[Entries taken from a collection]
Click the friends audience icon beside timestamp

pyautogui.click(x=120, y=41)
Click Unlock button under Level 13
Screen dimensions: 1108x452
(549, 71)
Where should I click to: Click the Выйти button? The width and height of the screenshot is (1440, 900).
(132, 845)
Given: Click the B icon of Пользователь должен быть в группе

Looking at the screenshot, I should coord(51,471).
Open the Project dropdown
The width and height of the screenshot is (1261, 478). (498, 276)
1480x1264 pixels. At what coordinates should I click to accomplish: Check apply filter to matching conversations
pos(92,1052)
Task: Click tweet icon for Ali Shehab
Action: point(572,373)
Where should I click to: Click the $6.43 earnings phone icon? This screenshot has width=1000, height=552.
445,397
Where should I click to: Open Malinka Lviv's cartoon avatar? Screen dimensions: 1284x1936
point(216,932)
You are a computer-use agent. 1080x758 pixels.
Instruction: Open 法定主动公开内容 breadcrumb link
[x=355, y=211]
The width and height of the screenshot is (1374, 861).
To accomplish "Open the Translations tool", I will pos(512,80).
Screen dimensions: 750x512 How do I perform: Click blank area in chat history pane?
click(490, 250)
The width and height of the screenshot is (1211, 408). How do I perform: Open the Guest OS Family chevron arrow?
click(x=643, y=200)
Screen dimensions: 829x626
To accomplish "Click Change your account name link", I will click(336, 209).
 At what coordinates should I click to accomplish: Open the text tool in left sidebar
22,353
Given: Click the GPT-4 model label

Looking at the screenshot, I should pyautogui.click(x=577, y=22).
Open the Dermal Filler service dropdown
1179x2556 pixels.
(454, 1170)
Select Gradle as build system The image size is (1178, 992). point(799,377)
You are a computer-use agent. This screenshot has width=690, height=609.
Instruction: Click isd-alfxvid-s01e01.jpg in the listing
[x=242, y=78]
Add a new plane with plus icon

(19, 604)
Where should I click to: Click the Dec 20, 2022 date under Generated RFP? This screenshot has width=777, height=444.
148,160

**What to work on:** Every record above needs to be returned in full, exactly.

**Solution for this task:**
Click the friends audience icon beside timestamp

pyautogui.click(x=120, y=41)
Click Unlock button under Level 13
Screen dimensions: 1108x452
(549, 71)
Where should I click to: Click the Выйти button? The width and height of the screenshot is (1440, 900).
(132, 845)
Given: Click the B icon of Пользователь должен быть в группе

Looking at the screenshot, I should coord(51,471).
Open the Project dropdown
The width and height of the screenshot is (1261, 478). (498, 276)
1480x1264 pixels. At what coordinates should I click to accomplish: Check apply filter to matching conversations
pos(92,1052)
Task: Click tweet icon for Ali Shehab
Action: point(572,373)
Where should I click to: Click the $6.43 earnings phone icon? This screenshot has width=1000, height=552.
445,397
Where should I click to: Open Malinka Lviv's cartoon avatar? Screen dimensions: 1284x1936
point(216,932)
You are a computer-use agent. 1080x758 pixels.
Instruction: Open 法定主动公开内容 breadcrumb link
[x=355, y=211]
The width and height of the screenshot is (1374, 861).
To accomplish "Open the Translations tool", I will pos(512,80).
Screen dimensions: 750x512 How do I perform: Click blank area in chat history pane?
click(490, 250)
The width and height of the screenshot is (1211, 408). How do I perform: Open the Guest OS Family chevron arrow?
click(x=643, y=200)
Screen dimensions: 829x626
To accomplish "Click Change your account name link", I will click(336, 209).
 At what coordinates should I click to accomplish: Open the text tool in left sidebar
22,353
Given: Click the GPT-4 model label

Looking at the screenshot, I should pyautogui.click(x=577, y=22).
Open the Dermal Filler service dropdown
1179x2556 pixels.
(454, 1170)
Select Gradle as build system The image size is (1178, 992). point(799,377)
You are a computer-use agent. This screenshot has width=690, height=609.
Instruction: Click isd-alfxvid-s01e01.jpg in the listing
[x=242, y=78]
Add a new plane with plus icon

(19, 604)
Where should I click to: Click the Dec 20, 2022 date under Generated RFP? This screenshot has width=777, height=444.
148,160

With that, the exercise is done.